» PROBLEM SET
**A.** List every thermostat or control-board terminal designation mentioned in the forum thread on blower fan speed.
**B.** According to the forum thread on blower fan speed, what furnace does the original poster have?
**C.** From the forum thread on blower fan speed, transcribe everything from "I want to keep" down to "fan-on speed 100%?".

» SELECTION

########################################

# How to change "Fan On" speed on a variable speed blower



## rwh442 (Nov 18, 2008)

This is my first post on this site since I started viewing it in May.  Great site guys.  It has helped me tremendously.

I installed a Thermo Control 2000 boiler and first fired it up this Friday.  The boiler is feeding a DHW sidearm and furnace plenum HX.  No problem with the boiler.

I have a Trane XV90 propane furnace with a variable speed blower.  I connected a second thermostat to the circuit board to run the blower (R to G).  However, this only runs the blower at 50% of available speed.  The AC circuit (Y) and heat circuit (W) interact with the variable speed blower controler but I cannot find any settings for changing the "Fan On" speed (G).  I looked over the manual schematics and it is not clear (if any) how to get the blower to run at 80% or 100%.  I would like this higher flow to better feed the farthest rooms from the blower and to speed up the heating (my thoughts).

Any suggestions or ideas?

Thanks.


----------



## Medman (Nov 18, 2008)

I don't know about Trane, but on my air handler (Goodman)  the speed of the blower is initially set by DIP switches on the control board inside the unit.  This only sets the max possible speed, however.  When the fan comes on in response to a call for heat, it does not go to this max speed right away, - it takes some time to ramp up to max.  There is also a trim setting on the air handler (2 switches) that allows for the speed to be increased by 10% of max or decreased by 15% of max if required.  I also find that I have much more control using a multi stage thermostat to control the blower.


----------



## rwh442 (Nov 18, 2008)

Medman,

My blower in my propane furnace does exactly like you are saying - it ramps up/down depending upon time periods and if/when the heat demand is met.  My original thermostat is two stage and it all worked fine with propane.

I want to keep the original thermostat as a backup in case the boiler cannot supply the heat required.  I checked all the dip switches concerning the fan speeds and times and all those appear to work only with the call for heat (W1 and W2) and call for cooling (Y) terminals on the board.  Just energizing the fan (G) seems to me to be a fixed 50% fan speed only.  So I guess what would happen would be to possibly find the dip switches to run the fan at 100% for BOTH the call for heat (W1 and W2) and fan (G)?  So it appears I cannot keep my original propane "setup" with the variable speed and make the fan-on speed 100%?

I thought I read in another post that a user disconnected his call for cooling (Y) terminal and used it for the second thermostat for the heat exchanger call for heat so that he could use the variable speed controls in that circuit.  Essentially the AC would be "disconnected" for the heating season then?  Would this work?  Just thinking.


----------



## RJP Electric (Nov 18, 2008)

Rob H said:
			
		

> This is my first post on this site since I started viewing it in May.  Great site guys.  It has helped me tremendously.
> 
> I installed a Thermo Control 2000 boiler and first fired it up this Friday.  The boiler is feeding a DHW sidearm and furnace plenum HX.  No problem with the boiler.
> 
> ...





Pull off the wire that is on the Y terminal for the season your a/c,  then put in a jumper in from Y to G terminal, this will turn your "fan on" to 100%.


----------



## Medman (Nov 18, 2008)

########################################

» SUPPLIED INFORMATION

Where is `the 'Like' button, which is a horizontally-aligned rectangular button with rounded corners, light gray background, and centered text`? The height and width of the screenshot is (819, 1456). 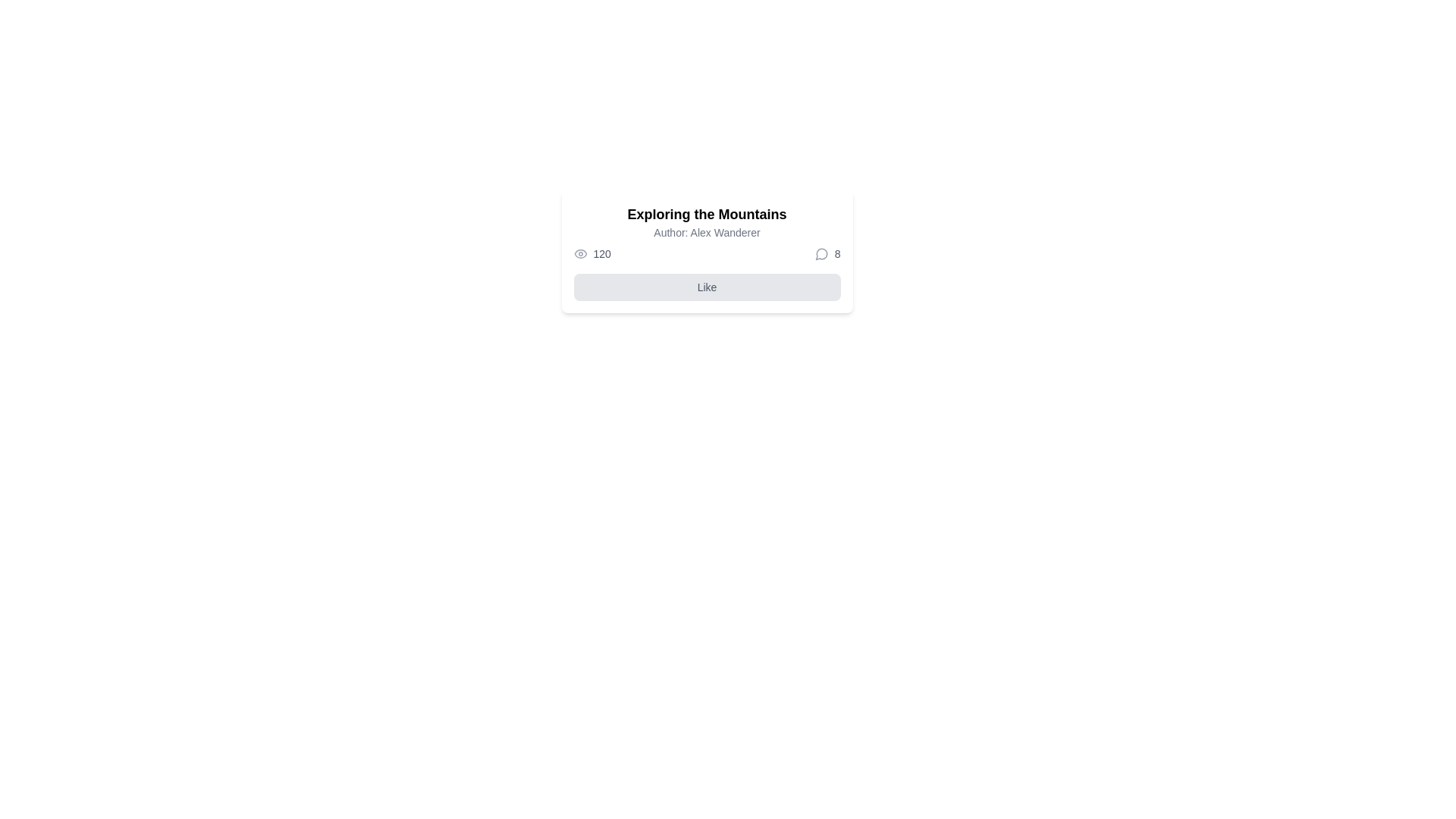
the 'Like' button, which is a horizontally-aligned rectangular button with rounded corners, light gray background, and centered text is located at coordinates (706, 287).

########################################

» RESULTS
**A.** R, G, Y, W, W1, W2

**B.** A Trane XV90 propane furnace with a variable speed blower.

**C.**
I want to keep the original thermostat as a backup in case the boiler cannot supply the heat required.  I checked all the dip switches concerning the fan speeds and times and all those appear to work only with the call for heat (W1 and W2) and call for cooling (Y) terminals on the board.  Just energizing the fan (G) seems to me to be a fixed 50% fan speed only.  So I guess what would happen would be to possibly find the dip switches to run the fan at 100% for BOTH the call for heat (W1 and W2) and fan (G)?  So it appears I cannot keep my original propane "setup" with the variable speed and make the fan-on speed 100%?